CONSIGNE 1 >>
Veuillez recopier le passage de la critique d'Elephant Man situé entre « Elephant Man n’est » et « des examens approfondis. », ces deux passages inclus.
CONSIGNE 2 >>
Indiquez par oui ou par non si chaque affirmation concorde avec la critique d'Elephant Man, en citant à l'identique les mots qui tranchent : (a) la traduction est due à Anne-Sylvie Homassel ; (b) Treves a rencontré Merrick en 1894 ; (c) la lecture du livre demande plusieurs heures.

EXTRAIT SOURCE >>
--- --- ---
TREVES (Frederick), Elephant Man, [Elephant Man], traduction de l’anglais et postface d’Anne-Sylvie Homassel, Paris, Les Éditions du Sonneur, coll. La Petite Bibliothèque, 2011, 68 p.

 

Bon. Vous avez nécessairement tous vu le film de David Lynch Elephant Man, son deuxième long-métrage et – horreur glauque – un Lynch compréhensible, mais néanmoins très bon (et superbement interprété). C’est bien. Moi aussi. Et, du coup, peut-être par un certain voyeurisme bien compréhensible (on aura sans doute l’occasion d’y revenir), j’ai voulu en savoir plus sur cet étrange et fascinant personnage historique que fut John Merrick – ou plutôt Joseph Carey Merrick, de son vrai nom. J’ai quelques vagues souvenirs d’un documentaire sur ce freak entre les freaks et les causes de ses difformités passées dans la légende. Mais j’avais aussi envie de lire un témoignage d’époque, en l’occurrence celui du docteur Frederick Treves, celui qui a sorti l’Homme-Éléphant de sa misère noire pour lui donner enfin une vie à peu près humaine. Chance : les Éditions du Sonneur ont publié l’an passé dans leur Petite Bibliothèque ce récit hors du commun. Bon, c’est un peu cher (6,50 €) pour une lecture pliée en une demi-heure (sans se presser), mais on ne va pas faire la fine bouche (d’autant que traduction et postface de l’indispensable Anne-Sylvie Homassel). Alors hop.

 

Elephant Man n’est qu’un extrait des souvenirs du chirurgien Frederick Treves (1853-1923), mais c’est à n’en pas douter la pièce de choix. Une histoire vraie, donc, passablement étrange, et qui nous est confiée sur le mode édifiant, quasiment celui d’une parabole. Le distingué médecin commence par nous raconter comment, en 1884, il a fait la rencontre de Joseph Carey Merrick, lors d’une « représentation privée » ; fasciné par l’odieux spectacle qui se présentait à lui, Treves demanda à son « propriétaire » – le bon docteur n’en envisage qu’un seul, représentation idéalisée de l’exploiteur – de lui confier Merrick pour des examens approfondis.
--- --- ---
LIGNES DE DONNÉES >>
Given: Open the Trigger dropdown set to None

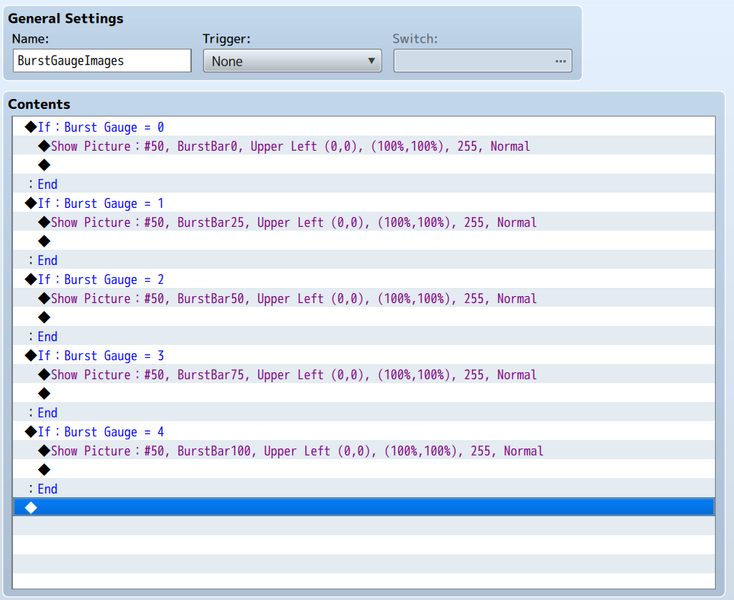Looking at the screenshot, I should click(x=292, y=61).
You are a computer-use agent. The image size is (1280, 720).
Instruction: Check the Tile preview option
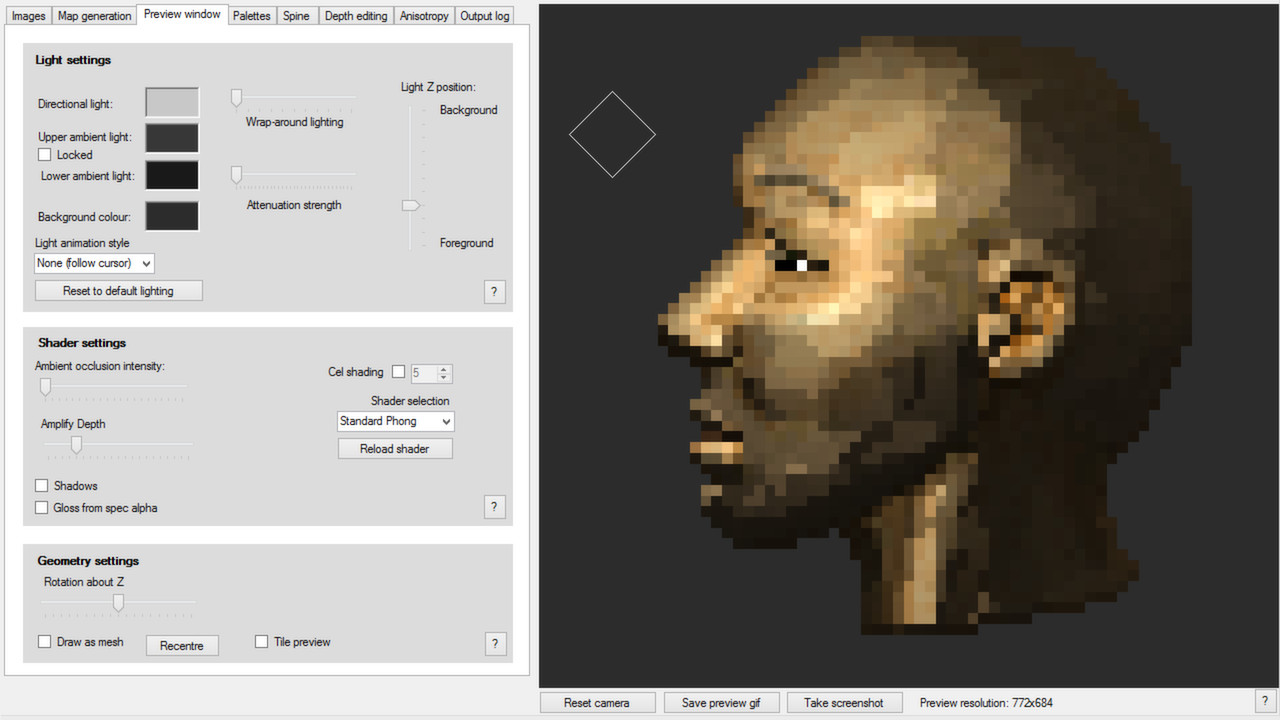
--- --- ---
RÉPONSE RÉDIGÉE 1 >>
Elephant Man n’est qu’un extrait des souvenirs du chirurgien Frederick Treves (1853-1923), mais c’est à n’en pas douter la pièce de choix. Une histoire vraie, donc, passablement étrange, et qui nous est confiée sur le mode édifiant, quasiment celui d’une parabole. Le distingué médecin commence par nous raconter comment, en 1884, il a fait la rencontre de Joseph Carey Merrick, lors d’une « représentation privée » ; fasciné par l’odieux spectacle qui se présentait à lui, Treves demanda à son « propriétaire » – le bon docteur n’en envisage qu’un seul, représentation idéalisée de l’exploiteur – de lui confier Merrick pour des examens approfondis.

RÉPONSE RÉDIGÉE 2 >>
(a) Oui : « traduction de l’anglais et postface d’Anne-Sylvie Homassel ».
(b) Non : « en 1884, il a fait la rencontre de Joseph Carey Merrick ».
(c) Non : « une lecture pliée en une demi-heure (sans se presser) ».